◆ **RECORD EXTRACTS**
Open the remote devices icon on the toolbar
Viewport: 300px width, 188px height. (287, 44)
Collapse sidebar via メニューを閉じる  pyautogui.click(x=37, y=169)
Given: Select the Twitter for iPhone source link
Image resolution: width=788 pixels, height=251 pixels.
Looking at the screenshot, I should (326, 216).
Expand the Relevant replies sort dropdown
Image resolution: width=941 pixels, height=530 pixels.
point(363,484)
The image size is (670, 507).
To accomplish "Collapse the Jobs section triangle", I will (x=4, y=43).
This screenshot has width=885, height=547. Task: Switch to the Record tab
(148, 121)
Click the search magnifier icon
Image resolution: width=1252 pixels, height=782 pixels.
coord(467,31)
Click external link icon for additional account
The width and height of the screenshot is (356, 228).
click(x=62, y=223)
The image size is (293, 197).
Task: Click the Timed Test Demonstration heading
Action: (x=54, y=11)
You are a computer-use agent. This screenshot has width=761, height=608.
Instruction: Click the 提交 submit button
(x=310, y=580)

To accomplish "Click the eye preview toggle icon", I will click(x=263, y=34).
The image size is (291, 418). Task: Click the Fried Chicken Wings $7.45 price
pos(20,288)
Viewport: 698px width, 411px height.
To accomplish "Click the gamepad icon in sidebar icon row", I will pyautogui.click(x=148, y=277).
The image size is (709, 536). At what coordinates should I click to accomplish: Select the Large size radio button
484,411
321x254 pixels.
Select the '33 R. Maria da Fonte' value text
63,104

◆ **TASK INSTRUCTIONS**
Each record, from first to last, should be returned verbatim.

◆ **ANSWER TO THIS PROBLEM**
Open the remote devices icon on the toolbar
Viewport: 300px width, 188px height. (287, 44)
Collapse sidebar via メニューを閉じる  pyautogui.click(x=37, y=169)
Given: Select the Twitter for iPhone source link
Image resolution: width=788 pixels, height=251 pixels.
Looking at the screenshot, I should (326, 216).
Expand the Relevant replies sort dropdown
Image resolution: width=941 pixels, height=530 pixels.
point(363,484)
The image size is (670, 507).
To accomplish "Collapse the Jobs section triangle", I will (x=4, y=43).
This screenshot has width=885, height=547. Task: Switch to the Record tab
(148, 121)
Click the search magnifier icon
Image resolution: width=1252 pixels, height=782 pixels.
coord(467,31)
Click external link icon for additional account
The width and height of the screenshot is (356, 228).
click(x=62, y=223)
The image size is (293, 197).
Task: Click the Timed Test Demonstration heading
Action: (x=54, y=11)
You are a computer-use agent. This screenshot has width=761, height=608.
Instruction: Click the 提交 submit button
(x=310, y=580)

To accomplish "Click the eye preview toggle icon", I will click(x=263, y=34).
The image size is (291, 418). Task: Click the Fried Chicken Wings $7.45 price
pos(20,288)
Viewport: 698px width, 411px height.
To accomplish "Click the gamepad icon in sidebar icon row", I will pyautogui.click(x=148, y=277).
The image size is (709, 536). At what coordinates should I click to accomplish: Select the Large size radio button
484,411
321x254 pixels.
Select the '33 R. Maria da Fonte' value text
63,104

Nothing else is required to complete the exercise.